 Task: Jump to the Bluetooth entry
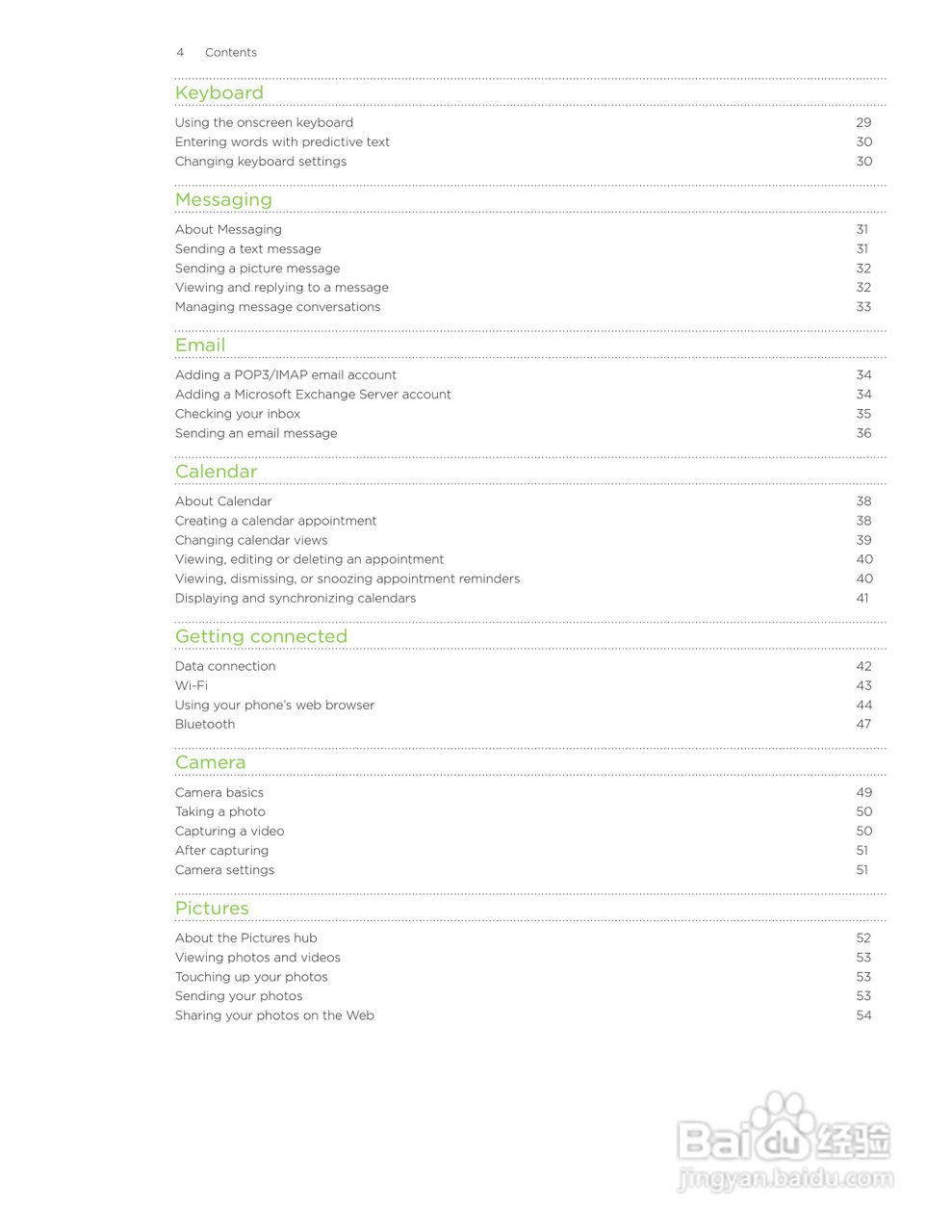[x=205, y=724]
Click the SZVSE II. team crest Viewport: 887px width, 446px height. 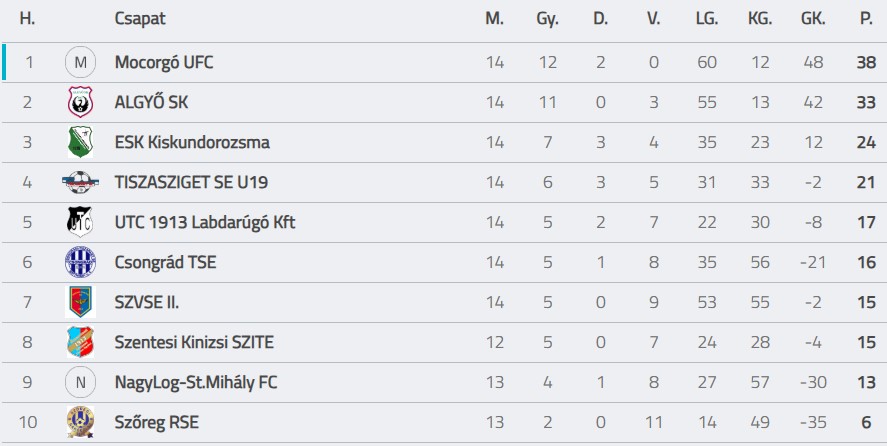80,302
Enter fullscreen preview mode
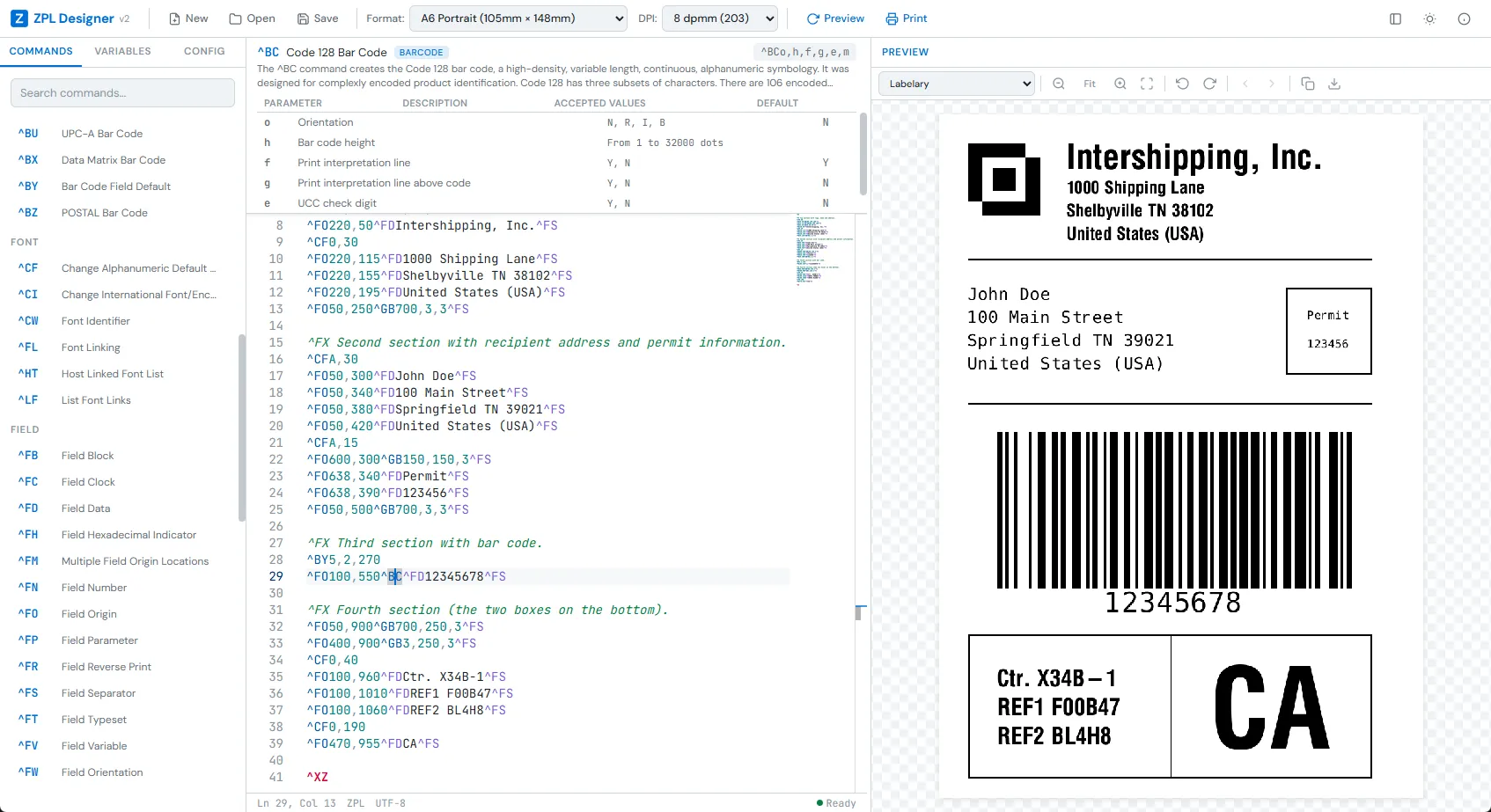The height and width of the screenshot is (812, 1491). point(1147,84)
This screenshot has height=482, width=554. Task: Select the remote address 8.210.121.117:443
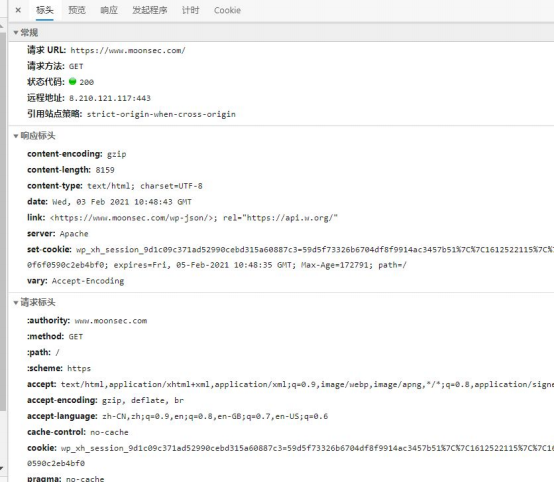pos(110,98)
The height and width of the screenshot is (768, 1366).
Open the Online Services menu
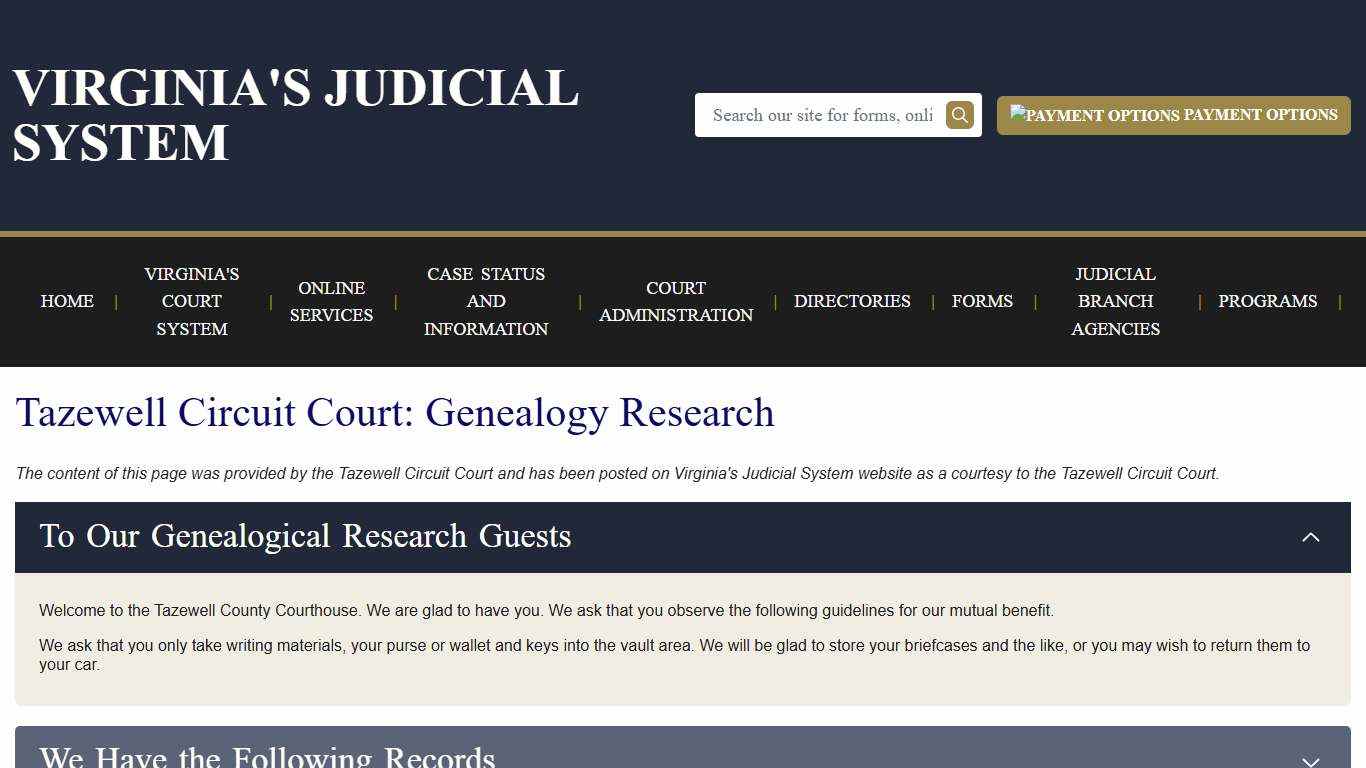tap(331, 301)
• • • • • • •
# Activity
Find the line that contains "The height and width of the screenshot is (768, 1366).". Copy it and every line after it through the end of the listing exactly, but not the pictures.

# Result below
The height and width of the screenshot is (768, 1366).
Open the Online Services menu
tap(331, 301)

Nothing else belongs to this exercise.